You are viewing a plain text version of this content. The canonical link for it is here.
Posted to commits@spark.apache.org by do...@apache.org on 2021/02/20 04:07:28 UTC

[spark-website] branch asf-site updated: Update Testing K8S section of the Developer Tools page for SPARK-34426 (#304)

This is an automated email from the ASF dual-hosted git repository.

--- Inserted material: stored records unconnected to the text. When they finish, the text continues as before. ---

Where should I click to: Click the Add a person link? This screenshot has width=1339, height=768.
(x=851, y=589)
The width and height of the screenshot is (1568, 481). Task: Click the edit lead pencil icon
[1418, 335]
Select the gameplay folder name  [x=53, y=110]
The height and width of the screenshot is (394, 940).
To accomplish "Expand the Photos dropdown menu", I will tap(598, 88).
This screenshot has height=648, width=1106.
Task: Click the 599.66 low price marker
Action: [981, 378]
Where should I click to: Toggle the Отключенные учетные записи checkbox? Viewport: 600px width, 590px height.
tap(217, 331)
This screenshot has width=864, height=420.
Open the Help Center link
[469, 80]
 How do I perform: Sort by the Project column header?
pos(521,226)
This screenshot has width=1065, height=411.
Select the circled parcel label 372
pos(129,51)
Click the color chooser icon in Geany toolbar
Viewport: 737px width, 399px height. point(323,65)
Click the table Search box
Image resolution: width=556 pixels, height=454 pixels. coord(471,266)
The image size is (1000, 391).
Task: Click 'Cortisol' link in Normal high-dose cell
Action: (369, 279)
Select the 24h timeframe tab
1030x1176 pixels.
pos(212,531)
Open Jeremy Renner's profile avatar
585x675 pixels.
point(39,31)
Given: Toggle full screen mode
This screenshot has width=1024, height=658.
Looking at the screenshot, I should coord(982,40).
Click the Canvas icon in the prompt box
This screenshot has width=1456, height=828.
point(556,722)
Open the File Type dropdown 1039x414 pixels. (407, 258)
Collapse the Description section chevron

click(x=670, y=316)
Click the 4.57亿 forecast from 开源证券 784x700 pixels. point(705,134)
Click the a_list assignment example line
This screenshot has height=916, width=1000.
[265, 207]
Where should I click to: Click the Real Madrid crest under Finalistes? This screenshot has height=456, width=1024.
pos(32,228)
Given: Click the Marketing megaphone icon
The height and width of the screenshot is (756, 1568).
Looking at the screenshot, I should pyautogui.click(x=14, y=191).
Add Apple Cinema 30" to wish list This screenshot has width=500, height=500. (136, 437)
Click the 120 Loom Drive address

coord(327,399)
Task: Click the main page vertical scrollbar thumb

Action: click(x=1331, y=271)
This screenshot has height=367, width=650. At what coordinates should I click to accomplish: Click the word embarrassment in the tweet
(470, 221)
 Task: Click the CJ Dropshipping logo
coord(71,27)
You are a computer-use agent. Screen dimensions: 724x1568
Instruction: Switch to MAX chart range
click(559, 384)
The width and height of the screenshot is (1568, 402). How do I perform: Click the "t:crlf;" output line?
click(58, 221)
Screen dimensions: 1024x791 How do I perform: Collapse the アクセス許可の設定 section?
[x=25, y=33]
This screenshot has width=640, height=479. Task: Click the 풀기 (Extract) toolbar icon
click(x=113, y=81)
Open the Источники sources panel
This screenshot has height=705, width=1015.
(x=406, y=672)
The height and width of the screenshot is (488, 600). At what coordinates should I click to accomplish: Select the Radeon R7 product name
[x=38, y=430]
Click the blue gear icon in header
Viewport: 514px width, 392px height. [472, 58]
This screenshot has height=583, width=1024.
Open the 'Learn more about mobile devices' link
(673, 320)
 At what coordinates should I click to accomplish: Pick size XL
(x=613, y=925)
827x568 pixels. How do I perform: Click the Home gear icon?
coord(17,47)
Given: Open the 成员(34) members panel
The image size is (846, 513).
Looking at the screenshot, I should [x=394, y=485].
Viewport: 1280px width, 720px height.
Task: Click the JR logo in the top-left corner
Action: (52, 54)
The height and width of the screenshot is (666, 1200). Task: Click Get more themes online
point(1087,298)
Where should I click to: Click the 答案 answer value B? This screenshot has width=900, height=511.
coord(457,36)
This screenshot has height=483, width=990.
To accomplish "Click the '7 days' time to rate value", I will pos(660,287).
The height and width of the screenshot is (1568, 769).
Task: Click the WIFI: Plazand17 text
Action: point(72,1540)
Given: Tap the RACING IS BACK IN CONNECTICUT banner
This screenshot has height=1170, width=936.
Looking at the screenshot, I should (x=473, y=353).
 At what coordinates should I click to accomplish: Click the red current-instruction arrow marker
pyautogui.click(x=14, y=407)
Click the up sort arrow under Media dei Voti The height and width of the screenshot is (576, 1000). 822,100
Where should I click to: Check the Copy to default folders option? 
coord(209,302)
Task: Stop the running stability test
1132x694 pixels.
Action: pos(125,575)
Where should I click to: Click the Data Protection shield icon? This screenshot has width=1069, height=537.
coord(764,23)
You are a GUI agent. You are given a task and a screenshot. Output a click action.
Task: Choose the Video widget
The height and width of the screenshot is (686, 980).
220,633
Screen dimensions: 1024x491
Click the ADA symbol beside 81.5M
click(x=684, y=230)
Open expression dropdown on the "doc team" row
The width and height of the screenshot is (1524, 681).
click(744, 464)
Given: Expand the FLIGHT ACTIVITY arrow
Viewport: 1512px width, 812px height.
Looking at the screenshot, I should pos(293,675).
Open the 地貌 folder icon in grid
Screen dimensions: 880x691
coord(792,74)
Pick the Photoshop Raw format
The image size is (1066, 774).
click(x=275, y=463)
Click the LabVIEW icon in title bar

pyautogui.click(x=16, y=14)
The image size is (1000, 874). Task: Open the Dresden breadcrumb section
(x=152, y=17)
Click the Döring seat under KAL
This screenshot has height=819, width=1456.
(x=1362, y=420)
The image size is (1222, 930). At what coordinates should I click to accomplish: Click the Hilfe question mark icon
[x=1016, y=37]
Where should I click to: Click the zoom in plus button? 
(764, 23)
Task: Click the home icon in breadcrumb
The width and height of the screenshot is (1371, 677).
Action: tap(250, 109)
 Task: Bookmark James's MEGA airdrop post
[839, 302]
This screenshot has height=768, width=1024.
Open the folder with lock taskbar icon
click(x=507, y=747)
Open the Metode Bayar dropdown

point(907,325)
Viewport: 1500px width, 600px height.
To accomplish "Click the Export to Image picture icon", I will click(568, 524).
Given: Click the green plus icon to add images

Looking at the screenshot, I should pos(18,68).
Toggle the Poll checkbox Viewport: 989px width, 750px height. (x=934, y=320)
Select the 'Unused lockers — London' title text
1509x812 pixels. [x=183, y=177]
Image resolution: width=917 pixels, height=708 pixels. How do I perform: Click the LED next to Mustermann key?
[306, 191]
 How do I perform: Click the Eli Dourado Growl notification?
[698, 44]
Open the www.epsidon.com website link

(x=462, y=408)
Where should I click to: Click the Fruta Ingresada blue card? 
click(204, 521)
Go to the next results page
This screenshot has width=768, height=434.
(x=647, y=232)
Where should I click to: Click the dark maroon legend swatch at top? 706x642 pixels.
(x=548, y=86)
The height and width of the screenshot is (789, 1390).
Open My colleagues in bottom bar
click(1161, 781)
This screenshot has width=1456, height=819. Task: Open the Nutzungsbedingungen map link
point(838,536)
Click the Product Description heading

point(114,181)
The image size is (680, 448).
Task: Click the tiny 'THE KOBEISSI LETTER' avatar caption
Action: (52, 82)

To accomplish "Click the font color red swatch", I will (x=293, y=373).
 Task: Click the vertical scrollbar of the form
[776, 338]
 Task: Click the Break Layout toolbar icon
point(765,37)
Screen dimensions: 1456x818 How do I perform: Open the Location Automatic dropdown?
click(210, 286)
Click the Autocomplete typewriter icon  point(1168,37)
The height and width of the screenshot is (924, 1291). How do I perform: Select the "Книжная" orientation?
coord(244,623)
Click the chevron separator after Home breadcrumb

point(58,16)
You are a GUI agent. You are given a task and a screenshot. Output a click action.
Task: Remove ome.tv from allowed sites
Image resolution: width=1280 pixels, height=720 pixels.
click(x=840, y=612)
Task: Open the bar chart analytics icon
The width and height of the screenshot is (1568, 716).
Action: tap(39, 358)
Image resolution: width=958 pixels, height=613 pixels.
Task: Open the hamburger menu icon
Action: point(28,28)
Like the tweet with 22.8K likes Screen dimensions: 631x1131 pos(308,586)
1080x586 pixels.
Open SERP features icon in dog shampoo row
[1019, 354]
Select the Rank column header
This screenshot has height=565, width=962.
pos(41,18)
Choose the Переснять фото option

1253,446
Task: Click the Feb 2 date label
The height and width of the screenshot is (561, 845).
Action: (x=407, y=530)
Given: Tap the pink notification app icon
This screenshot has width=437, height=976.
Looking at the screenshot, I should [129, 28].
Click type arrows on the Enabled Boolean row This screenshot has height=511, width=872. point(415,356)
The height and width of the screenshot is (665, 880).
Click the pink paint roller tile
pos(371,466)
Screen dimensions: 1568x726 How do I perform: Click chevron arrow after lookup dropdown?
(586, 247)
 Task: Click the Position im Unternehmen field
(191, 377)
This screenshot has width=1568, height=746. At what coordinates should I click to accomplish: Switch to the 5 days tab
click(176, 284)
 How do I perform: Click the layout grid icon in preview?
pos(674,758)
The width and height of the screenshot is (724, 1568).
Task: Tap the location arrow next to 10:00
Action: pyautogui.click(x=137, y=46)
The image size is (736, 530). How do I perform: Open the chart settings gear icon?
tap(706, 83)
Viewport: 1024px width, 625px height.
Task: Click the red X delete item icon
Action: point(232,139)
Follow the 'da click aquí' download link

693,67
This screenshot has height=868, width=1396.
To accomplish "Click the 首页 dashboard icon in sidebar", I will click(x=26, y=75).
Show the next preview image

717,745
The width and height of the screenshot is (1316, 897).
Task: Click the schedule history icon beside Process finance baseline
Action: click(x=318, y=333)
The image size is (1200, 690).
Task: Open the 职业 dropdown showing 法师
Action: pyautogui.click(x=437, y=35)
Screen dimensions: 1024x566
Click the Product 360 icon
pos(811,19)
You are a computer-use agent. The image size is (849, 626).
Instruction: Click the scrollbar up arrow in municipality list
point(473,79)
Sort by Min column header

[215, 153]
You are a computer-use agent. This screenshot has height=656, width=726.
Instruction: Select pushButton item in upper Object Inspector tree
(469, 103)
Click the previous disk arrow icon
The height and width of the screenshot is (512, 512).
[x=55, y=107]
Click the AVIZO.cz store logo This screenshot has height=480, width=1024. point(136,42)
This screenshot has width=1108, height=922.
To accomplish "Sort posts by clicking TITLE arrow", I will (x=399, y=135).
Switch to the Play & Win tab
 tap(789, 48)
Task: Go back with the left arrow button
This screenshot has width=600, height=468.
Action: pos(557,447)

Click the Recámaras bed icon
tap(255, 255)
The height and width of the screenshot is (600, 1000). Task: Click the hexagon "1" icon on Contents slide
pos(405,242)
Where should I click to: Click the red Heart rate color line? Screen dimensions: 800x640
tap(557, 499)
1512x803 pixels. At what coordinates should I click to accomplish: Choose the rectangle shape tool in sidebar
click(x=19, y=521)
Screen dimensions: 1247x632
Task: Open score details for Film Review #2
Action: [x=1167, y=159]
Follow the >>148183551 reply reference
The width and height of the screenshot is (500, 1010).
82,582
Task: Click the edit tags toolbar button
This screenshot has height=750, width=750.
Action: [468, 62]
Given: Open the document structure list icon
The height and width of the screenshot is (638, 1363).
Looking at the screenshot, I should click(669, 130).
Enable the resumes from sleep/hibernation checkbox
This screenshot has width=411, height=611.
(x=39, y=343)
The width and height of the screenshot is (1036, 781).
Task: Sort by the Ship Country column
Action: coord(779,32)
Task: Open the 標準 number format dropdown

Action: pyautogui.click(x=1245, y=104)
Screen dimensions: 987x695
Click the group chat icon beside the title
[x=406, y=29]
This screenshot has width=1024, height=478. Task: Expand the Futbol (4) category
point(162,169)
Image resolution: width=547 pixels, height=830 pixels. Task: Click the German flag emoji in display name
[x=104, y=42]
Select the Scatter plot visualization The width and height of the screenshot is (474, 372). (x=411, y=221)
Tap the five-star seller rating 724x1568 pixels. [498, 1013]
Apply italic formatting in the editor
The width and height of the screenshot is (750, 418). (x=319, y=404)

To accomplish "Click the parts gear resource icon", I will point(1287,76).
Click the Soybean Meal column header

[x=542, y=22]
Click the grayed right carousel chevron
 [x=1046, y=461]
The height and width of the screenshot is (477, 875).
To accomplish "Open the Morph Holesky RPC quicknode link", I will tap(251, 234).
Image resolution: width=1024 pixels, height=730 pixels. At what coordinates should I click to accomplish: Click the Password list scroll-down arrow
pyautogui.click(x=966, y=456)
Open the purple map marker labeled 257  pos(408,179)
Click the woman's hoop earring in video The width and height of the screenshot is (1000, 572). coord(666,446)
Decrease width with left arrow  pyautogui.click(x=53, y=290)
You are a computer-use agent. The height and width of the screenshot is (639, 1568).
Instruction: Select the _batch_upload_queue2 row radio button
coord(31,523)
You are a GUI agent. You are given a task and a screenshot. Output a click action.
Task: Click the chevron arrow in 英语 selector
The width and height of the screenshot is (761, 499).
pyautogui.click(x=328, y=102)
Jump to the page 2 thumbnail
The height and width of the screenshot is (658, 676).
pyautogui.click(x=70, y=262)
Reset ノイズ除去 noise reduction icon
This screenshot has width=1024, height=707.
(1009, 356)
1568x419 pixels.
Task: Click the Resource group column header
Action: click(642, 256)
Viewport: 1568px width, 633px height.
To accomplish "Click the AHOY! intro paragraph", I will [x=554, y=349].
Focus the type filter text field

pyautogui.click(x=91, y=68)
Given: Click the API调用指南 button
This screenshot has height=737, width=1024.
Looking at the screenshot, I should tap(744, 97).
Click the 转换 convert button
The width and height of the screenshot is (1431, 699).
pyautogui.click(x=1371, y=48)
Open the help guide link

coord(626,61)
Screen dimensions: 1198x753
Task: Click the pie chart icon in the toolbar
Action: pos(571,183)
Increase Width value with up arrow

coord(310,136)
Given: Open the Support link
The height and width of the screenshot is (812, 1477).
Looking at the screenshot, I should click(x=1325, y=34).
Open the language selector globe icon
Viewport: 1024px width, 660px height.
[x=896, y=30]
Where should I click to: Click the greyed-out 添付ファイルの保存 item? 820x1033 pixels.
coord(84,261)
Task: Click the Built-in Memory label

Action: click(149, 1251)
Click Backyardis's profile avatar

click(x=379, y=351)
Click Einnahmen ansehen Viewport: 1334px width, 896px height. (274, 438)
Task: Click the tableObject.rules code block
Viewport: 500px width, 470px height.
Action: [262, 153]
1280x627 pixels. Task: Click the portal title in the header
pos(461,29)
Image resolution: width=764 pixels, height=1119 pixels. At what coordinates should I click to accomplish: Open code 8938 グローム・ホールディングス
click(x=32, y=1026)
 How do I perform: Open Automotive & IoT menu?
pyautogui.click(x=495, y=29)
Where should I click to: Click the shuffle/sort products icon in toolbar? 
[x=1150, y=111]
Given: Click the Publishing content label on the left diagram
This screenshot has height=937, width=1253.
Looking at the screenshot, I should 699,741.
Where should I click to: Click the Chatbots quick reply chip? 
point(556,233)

dongjoon pushed a commit to branch asf-site
in repository https://gitbox.apache.org/repos/asf/spark-website.git


The following commit(s) were added to refs/heads/asf-site by this push:
     new 8f20858  Update Testing K8S section of the Developer Tools page for SPARK-34426 (#304)
8f20858 is described below

commit 8f20858e329014cf3fb4dd8cf6489acdca077bb3
Author: Attila Zsolt Piros <20...@users.noreply.github.com>
AuthorDate: Sat Feb 20 05:07:18 2021 +0100

    Update Testing K8S section of the Developer Tools page for SPARK-34426 (#304)
    
    Updating the `Testing K8S` section of the Developer Tools page after [[SPARK-34426][K8S][TESTS] Add driver and executors POD logs to integration tests log when the test fails ](https://github.com/apache/spark/pull/31561) is merged.
    
    There are some minor errors I bumped into during testing and those also will be fixed here:
    - change `ZINC_PORT` calculation as it was initialized with a python2 only expression (just the parenthesis was missing for python3 compliance)
    - introducing`HADOOP_PROFILE` as `dev-run-integration-tests.sh` before this PR was using the `3.2.2` and the `hadoop-2.7` which was passed for `make-distribution.sh` caused strange errors
    - introducing `TARBALL_TO_TEST` as the old solution was sensitive for having more tgz-s in the workspace directory
    - initializing `MOUNT_PID` in the same line where `minikube mount` was asked to run in the background and use `$!` instead of `jobs -rp` (`-r` list all the running jobs which could lead to killing something else and not the mount).
    - getting rid of the `WORKSPACE` env var
---
 developer-tools.md        | 19 ++++++++++---------
 site/developer-tools.html | 19 ++++++++++---------
 2 files changed, 20 insertions(+), 18 deletions(-)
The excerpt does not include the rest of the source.